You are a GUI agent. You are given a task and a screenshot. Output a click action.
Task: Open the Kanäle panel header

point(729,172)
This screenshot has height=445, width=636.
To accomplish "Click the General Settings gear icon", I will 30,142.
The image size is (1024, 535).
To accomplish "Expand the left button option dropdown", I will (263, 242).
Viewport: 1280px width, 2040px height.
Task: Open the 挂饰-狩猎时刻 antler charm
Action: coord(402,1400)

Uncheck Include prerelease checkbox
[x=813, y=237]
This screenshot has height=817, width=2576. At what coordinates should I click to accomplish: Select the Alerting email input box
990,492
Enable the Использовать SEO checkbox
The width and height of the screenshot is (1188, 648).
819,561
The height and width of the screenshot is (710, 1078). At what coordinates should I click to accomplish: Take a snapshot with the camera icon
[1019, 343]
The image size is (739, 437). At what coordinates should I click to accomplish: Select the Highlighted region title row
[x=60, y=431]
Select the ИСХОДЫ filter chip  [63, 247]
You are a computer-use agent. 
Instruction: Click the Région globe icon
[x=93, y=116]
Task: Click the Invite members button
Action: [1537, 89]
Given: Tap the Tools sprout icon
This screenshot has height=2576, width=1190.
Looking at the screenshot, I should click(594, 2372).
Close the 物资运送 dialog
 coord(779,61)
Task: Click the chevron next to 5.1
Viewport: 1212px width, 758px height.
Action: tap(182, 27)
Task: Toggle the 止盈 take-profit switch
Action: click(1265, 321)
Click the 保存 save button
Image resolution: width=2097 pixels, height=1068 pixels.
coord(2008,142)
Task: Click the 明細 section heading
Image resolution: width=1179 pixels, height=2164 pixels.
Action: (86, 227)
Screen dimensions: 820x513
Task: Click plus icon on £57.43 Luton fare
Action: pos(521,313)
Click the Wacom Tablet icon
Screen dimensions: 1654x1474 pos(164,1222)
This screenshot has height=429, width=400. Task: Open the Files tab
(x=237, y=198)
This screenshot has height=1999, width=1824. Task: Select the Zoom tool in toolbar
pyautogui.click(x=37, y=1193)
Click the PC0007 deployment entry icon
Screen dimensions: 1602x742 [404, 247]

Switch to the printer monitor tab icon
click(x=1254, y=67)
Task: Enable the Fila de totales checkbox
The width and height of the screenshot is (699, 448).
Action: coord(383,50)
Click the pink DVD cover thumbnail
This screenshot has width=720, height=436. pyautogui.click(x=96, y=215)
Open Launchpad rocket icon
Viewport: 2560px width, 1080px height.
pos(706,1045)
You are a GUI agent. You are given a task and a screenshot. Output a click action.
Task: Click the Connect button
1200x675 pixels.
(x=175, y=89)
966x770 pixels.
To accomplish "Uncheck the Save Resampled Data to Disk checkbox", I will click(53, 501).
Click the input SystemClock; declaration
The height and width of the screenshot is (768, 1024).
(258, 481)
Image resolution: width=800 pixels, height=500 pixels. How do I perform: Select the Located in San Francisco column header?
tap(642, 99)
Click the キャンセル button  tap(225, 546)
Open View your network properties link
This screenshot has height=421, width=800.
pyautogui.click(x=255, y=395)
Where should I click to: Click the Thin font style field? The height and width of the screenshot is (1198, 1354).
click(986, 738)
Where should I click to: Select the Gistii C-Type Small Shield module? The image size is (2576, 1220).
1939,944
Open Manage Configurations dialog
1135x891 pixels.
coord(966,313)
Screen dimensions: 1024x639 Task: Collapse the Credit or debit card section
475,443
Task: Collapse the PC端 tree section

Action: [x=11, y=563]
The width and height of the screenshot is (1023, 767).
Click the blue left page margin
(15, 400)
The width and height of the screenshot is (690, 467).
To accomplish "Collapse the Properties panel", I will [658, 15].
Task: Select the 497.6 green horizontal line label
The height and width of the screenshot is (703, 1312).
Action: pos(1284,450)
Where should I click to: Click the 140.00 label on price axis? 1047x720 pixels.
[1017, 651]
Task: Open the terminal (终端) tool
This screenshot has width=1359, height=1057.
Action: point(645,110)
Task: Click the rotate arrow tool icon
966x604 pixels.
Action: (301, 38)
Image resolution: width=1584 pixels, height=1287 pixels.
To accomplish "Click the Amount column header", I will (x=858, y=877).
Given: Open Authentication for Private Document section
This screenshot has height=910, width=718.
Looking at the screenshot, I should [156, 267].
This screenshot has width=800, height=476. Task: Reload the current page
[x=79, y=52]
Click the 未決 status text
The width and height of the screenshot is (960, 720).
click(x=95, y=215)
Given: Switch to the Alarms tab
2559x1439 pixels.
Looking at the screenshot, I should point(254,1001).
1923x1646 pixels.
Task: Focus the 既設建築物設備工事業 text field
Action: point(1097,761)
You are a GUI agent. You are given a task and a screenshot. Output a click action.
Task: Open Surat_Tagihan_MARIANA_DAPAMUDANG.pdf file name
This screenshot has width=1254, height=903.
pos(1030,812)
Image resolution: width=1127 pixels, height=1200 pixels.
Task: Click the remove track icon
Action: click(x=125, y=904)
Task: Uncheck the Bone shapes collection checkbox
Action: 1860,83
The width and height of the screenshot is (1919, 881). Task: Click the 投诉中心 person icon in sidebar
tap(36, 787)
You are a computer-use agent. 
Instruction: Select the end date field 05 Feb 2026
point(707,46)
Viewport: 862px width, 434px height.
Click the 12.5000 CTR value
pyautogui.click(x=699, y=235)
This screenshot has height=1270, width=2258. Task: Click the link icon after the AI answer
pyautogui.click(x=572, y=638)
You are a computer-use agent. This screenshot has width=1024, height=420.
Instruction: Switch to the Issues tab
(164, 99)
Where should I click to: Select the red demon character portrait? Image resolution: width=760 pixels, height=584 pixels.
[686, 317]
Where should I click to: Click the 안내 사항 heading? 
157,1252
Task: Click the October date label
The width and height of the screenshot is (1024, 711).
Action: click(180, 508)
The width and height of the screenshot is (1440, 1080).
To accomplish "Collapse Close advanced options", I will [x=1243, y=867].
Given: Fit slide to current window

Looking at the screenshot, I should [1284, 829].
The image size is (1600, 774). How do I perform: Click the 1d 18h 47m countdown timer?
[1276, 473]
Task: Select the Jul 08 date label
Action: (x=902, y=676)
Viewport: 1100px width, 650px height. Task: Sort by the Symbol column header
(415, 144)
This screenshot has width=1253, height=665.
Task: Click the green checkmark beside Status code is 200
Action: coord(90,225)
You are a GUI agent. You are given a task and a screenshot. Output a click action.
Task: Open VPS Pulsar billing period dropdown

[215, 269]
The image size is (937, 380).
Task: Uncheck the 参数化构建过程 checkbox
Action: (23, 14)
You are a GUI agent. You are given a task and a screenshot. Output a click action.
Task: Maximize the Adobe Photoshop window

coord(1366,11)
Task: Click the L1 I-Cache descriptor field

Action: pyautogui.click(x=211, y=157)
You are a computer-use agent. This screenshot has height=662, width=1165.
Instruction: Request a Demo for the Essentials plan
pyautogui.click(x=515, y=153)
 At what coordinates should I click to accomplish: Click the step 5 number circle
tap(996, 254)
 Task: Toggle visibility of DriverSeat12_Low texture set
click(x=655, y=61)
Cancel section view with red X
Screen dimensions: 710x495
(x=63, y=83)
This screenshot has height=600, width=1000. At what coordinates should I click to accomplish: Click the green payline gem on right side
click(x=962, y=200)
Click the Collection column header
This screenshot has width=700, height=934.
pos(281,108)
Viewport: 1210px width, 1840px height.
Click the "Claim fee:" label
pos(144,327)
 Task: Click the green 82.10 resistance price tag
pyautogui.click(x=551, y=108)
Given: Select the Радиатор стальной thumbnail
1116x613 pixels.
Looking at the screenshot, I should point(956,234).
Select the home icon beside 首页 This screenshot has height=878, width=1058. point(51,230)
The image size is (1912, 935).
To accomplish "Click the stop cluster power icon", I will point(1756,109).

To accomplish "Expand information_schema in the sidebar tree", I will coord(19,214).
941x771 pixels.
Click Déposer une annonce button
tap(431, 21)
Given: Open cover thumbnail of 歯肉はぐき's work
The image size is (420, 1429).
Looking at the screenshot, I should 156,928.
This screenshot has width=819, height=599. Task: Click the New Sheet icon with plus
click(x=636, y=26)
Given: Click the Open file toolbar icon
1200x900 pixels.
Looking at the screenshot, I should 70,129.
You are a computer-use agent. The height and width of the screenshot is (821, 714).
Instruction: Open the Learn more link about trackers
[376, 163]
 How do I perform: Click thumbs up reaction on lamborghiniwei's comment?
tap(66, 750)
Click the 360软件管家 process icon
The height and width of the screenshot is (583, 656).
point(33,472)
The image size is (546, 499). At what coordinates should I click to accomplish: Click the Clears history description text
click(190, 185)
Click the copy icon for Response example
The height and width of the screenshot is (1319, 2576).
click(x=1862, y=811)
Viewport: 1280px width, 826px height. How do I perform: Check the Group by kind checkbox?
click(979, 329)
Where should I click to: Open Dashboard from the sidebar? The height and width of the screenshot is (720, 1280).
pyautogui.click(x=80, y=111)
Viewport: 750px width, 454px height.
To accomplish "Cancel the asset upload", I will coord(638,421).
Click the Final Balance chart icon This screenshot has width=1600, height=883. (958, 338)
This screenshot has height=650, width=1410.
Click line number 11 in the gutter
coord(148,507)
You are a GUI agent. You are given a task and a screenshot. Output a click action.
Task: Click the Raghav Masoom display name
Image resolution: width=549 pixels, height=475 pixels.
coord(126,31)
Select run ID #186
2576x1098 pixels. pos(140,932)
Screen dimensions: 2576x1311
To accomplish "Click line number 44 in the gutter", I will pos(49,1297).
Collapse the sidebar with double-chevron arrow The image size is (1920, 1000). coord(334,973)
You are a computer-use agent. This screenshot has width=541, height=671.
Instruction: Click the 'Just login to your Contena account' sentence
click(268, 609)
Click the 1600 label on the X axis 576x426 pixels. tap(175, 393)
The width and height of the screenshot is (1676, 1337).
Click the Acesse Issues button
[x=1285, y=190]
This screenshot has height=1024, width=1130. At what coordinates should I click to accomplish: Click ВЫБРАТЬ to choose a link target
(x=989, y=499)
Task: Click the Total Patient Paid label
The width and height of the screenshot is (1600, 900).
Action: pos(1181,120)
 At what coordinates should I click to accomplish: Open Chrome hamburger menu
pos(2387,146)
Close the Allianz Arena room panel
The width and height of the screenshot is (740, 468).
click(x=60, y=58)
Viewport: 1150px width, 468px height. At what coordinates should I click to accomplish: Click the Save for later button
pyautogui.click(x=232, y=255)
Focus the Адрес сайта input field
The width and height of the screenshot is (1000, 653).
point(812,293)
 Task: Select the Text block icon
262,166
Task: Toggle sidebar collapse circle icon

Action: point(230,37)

**Stated exercise:** Express the records, from the line containing "How do I perform: Click thumbs" through the line containing "coord(126,31)", as a JSON list of strings, one string per line, leaving out blank lines.

**Finished answer:**
[
  " How do I perform: Click thumbs up reaction on lamborghiniwei's comment?",
  "tap(66, 750)",
  "Click the 360软件管家 process icon",
  "The height and width of the screenshot is (583, 656).",
  "point(33,472)",
  "The image size is (546, 499). At what coordinates should I click to accomplish: Click the Clears history description text",
  "click(190, 185)",
  "Click the copy icon for Response example",
  "The height and width of the screenshot is (1319, 2576).",
  "click(x=1862, y=811)",
  "Viewport: 1280px width, 826px height. How do I perform: Check the Group by kind checkbox?",
  "click(979, 329)",
  "Where should I click to: Open Dashboard from the sidebar? The height and width of the screenshot is (720, 1280).",
  "pyautogui.click(x=80, y=111)",
  "Viewport: 750px width, 454px height.",
  "To accomplish \"Cancel the asset upload\", I will coord(638,421).",
  "Click the Final Balance chart icon This screenshot has width=1600, height=883. (958, 338)",
  "This screenshot has height=650, width=1410.",
  "Click line number 11 in the gutter",
  "coord(148,507)",
  "You are a GUI agent. You are given a task and a screenshot. Output a click action.",
  "Task: Click the Raghav Masoom display name",
  "Image resolution: width=549 pixels, height=475 pixels.",
  "coord(126,31)"
]